Please don't get disheartened. I really enjoy these competitions, even if I don't always like some of the singers. I'm always interested to hear them.


----------



## Seattleoperafan (Mar 24, 2013)

Tsaraslondon said:


> Please don't get disheartened. I really enjoy these competitions, even if I don't always like some of the singers. I'm always interested to hear them.


Thanks. I am growing and learning ... and not just about opera.. It is like having a boyfriend that hates sports and you live for it LOL


----------



## Woodduck (Mar 17, 2014)

Tsaraslondon said:


> Please don't get disheartened. I really enjoy these competitions, even if I don't always like some of the singers. I'm always interested to hear them.

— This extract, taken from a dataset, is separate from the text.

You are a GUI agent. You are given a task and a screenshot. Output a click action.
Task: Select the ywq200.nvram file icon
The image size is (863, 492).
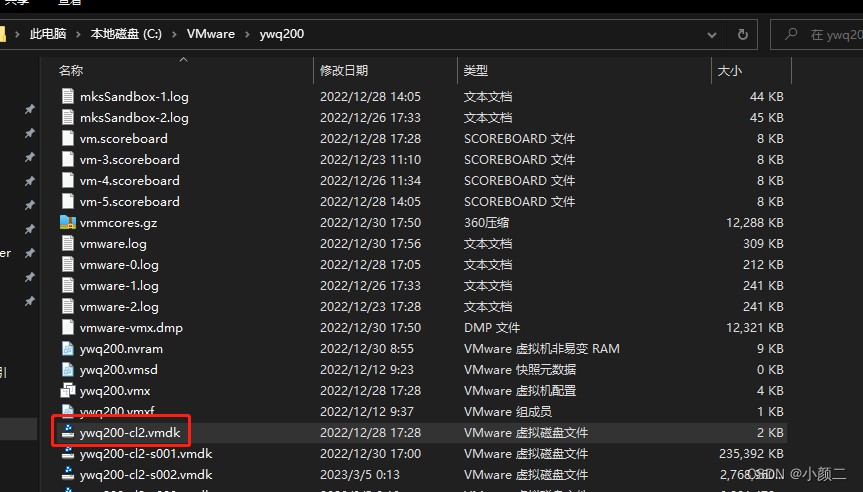point(68,349)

Agreed. Anyone who sets out their personal likes and dislikes for general consumption is going to have their own idiosyncracies set into vivid relief in a way they probably aren't used to. It also takes time, trial and error to learn what people respond to positively or negatively. Creative artists experience this dance with the public routinely. We just go on dancing, and chances are good that we'll learn some new steps. Maestro, a polka-mazurka, if you please!


----------



## Bulldog (Nov 21, 2013)

Woodduck said:


> I wanted also to remark on the orchestral bit before the Podles. Is it just me getting old and slow, or do people often play Baroque music at absurd speeds nowadays?


I'm already old and slow but much prefer the quicker tempos. As I keep saying, speed is the essence of our times.


----------



## Seattleoperafan (Mar 24, 2013)

Woodduck said:


> Agreed. Anyone who sets out their personal likes and dislikes for general consumption is going to have their own idiosyncracies set into vivid relief in a way they probably aren't used to. It also takes time, trial and error to learn what people respond to positively or negatively. Creative artists experience this dance with the public routinely. We just go on dancing, and chances are good that we'll learn some new steps. Maestro, a polka-mazurka, if you please!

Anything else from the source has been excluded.